One of the greatest causes of stress in adolescents is feeling like that they have to do well in school. A significant contributor to this, and what determines a good portion of grades, are tests. This also includes larger tests like AP exams and standardized tests like the ACTs and SATs.
If you find yourself having anxiety attacks or feel that anxiety symptoms heighten as exams approach, you’re not alone. Test anxiety is a real thing, described by the Anxiety and Depression Association of America as a subset of performance anxiety, or stage fright. It’s the feeling that comes when you feel like you have to do your very best at something because this is the only opportunity you have to show it, and you don’t get another chance. It’s knowing that this is the only activity you’ll be doing for an extended period of time, with little to no opportunities for a break or to take a moment to relax. It’s the fear of what other people may think of you if you don’t meet their expectations when you get your results back.
In short, test anxiety is not fun.
However, it’s something that people are starting to recognize. The ETS, the company behind all those frustrating standardized tests, has a publicly accessible guide explaining what test anxiety is and offers advice on how to healthily prepare for exams. The Princeton Review, one of the publishers of endless exam preparation books, also offers tips to help reduce test anxiety. It can feel like these sorts of tips can feel like they’re preaching to the choir, and are easier said than done. Positive thinking and deep breathing almost feel obvious, but sometimes, it’s difficult to do when you’re overwhelmed with not just learning the material, but the action of taking the exam too.

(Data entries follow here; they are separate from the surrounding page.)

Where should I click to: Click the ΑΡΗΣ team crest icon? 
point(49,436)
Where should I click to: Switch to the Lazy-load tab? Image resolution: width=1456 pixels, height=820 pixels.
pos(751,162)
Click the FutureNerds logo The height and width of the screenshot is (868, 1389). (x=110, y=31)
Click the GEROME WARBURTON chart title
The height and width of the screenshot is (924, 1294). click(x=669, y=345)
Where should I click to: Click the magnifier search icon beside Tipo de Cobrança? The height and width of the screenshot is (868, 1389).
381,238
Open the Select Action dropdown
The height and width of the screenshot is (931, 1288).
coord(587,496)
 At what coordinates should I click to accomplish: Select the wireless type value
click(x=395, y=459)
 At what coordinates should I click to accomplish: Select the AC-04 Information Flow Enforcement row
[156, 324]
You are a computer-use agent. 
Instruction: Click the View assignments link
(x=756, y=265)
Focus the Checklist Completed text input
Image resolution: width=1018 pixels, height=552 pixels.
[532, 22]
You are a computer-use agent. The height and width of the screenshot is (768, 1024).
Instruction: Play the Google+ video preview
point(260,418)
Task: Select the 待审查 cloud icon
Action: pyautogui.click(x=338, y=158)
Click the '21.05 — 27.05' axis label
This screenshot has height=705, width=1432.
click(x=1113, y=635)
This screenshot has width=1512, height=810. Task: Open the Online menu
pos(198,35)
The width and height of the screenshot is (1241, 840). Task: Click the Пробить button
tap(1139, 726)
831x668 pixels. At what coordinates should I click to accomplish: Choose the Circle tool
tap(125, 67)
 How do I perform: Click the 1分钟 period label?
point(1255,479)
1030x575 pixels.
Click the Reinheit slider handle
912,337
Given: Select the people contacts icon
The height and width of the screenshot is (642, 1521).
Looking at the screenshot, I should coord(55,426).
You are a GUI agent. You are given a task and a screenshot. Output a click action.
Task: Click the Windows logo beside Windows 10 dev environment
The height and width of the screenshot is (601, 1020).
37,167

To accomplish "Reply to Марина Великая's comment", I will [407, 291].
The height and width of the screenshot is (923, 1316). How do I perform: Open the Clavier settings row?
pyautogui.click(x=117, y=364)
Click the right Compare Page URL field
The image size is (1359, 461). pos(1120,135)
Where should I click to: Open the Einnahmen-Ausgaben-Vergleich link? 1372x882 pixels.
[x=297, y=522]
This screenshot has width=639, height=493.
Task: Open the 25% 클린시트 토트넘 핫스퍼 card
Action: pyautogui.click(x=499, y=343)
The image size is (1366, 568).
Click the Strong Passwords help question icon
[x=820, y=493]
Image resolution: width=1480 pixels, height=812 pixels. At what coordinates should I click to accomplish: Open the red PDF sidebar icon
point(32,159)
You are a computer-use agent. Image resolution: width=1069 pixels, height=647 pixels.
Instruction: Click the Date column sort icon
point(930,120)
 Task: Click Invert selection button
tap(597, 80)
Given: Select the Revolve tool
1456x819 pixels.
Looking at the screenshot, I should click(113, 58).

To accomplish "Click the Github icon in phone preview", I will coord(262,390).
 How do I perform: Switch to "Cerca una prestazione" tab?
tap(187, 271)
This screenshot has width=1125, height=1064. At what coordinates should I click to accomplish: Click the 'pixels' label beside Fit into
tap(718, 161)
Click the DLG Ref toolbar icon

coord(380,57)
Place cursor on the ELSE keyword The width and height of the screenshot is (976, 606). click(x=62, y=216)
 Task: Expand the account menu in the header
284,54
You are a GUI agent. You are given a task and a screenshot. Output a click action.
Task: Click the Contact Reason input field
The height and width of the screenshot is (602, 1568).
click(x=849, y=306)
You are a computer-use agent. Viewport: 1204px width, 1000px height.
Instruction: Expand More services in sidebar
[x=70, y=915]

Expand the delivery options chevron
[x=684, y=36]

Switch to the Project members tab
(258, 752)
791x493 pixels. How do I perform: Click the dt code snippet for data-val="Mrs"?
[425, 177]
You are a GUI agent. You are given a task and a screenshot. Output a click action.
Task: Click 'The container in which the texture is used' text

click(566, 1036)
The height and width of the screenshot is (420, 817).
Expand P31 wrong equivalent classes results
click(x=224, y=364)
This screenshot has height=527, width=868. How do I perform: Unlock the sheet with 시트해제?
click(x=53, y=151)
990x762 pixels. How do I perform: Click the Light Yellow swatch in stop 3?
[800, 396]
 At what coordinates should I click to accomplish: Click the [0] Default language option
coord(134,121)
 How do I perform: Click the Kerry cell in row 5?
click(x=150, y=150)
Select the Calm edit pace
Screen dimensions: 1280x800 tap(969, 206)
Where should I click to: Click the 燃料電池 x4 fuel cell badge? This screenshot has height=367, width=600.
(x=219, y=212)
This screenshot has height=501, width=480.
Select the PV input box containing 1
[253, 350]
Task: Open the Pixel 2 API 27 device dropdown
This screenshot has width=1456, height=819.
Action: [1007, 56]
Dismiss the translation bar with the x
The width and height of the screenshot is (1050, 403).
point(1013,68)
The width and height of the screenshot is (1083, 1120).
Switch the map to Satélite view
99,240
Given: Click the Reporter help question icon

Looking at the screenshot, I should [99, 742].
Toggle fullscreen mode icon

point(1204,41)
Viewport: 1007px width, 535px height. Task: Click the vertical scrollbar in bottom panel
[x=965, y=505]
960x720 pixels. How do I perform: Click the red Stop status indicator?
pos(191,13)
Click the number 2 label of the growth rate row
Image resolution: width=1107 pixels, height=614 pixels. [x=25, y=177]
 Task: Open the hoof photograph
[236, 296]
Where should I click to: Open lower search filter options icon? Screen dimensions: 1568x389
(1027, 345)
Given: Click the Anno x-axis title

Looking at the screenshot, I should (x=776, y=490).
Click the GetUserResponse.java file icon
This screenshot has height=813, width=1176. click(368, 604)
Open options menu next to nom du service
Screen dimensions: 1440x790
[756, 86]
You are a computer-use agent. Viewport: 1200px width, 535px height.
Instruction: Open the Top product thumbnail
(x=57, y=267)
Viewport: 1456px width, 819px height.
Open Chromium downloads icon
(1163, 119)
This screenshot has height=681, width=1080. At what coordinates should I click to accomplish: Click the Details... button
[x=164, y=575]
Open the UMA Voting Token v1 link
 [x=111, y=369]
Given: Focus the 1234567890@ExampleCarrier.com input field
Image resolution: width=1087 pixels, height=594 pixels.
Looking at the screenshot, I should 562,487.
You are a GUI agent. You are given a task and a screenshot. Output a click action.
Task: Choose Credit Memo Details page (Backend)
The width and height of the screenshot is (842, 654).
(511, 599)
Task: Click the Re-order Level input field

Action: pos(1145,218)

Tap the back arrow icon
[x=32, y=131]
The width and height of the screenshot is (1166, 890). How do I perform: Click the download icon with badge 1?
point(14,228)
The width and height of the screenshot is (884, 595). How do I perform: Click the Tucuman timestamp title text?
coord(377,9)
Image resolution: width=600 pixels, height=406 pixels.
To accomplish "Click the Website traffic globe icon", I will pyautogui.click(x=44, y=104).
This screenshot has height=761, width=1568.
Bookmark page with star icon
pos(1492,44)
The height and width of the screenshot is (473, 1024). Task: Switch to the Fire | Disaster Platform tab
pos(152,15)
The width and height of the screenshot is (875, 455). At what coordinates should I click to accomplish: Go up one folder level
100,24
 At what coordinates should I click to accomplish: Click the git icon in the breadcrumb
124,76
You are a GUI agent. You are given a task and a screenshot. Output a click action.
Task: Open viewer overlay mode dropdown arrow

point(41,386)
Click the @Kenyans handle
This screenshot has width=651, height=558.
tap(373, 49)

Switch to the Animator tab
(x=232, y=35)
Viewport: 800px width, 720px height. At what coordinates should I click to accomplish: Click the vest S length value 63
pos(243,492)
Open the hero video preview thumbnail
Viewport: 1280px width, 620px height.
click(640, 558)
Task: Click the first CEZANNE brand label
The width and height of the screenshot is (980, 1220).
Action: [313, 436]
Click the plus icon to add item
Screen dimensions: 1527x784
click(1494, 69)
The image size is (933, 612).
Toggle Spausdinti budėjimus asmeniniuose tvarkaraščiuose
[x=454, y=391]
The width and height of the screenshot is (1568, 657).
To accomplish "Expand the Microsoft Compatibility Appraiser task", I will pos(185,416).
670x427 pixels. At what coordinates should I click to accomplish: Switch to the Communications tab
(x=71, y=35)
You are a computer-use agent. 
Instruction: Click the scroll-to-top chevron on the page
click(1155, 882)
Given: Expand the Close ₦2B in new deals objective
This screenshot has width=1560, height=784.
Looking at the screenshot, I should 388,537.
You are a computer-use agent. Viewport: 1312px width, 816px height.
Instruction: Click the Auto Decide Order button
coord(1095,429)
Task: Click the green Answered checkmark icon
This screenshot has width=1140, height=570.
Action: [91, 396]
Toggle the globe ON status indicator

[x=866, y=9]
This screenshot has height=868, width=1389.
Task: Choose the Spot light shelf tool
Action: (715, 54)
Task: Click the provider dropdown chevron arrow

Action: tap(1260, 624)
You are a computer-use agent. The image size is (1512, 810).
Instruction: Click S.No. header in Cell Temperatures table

A study in England researched whether schools could do something to help reduce test anxiety while preparing for exams a few years ago. Here, they gave hundreds of students an electronically-based program through a CD they could use on their computers called Strategies to Tackle Exam Pressure and Stress (STEPS). STEPS was divided into six 30 to 40 minute sessions that the student could complete whenever they wanted. Each session focused on different ways of coping with test anxiety, with one session focusing on self-reflective exercises, to another showing videos of other students candidly talking about their own experiences with exams and how they manage their anxiety with it. Some teachers had the students work on the sessions during classes, while others could work on them at home.
The study didn’t specifically choose students who expressed that they experience test anxiety and delivered it to all sorts of students. This was done in order to see if the program could benefit anyone, regardless of stress level, as well as making sure that those who do experience test anxiety did not feel self-conscious for being the only ones using it. After they collected the results after the time period was over, the study found that those with a lower level of stress when it came to exams were less likely to finish the STEPS sessions, while those who experienced test anxiety were more likely to finish the entire thing. The latter group also showed a significant reduction in their worry and tension when it came to exams after completing the program.
These sorts of findings are important because it lets schools know that there is some sort of benefit in delivering methods for students to reduce their test anxiety, and it’s something that they can do on their own accord and don’t have to lose class time for. It’s also important to recognize that test anxiety does in fact exist, and reducing it can reassure students that doing well on exams is more than likely.
Do you experience test anxiety? Do you think that it’s common in a lot of students? How do you think schools and teachers can address test anxiety and reduce it?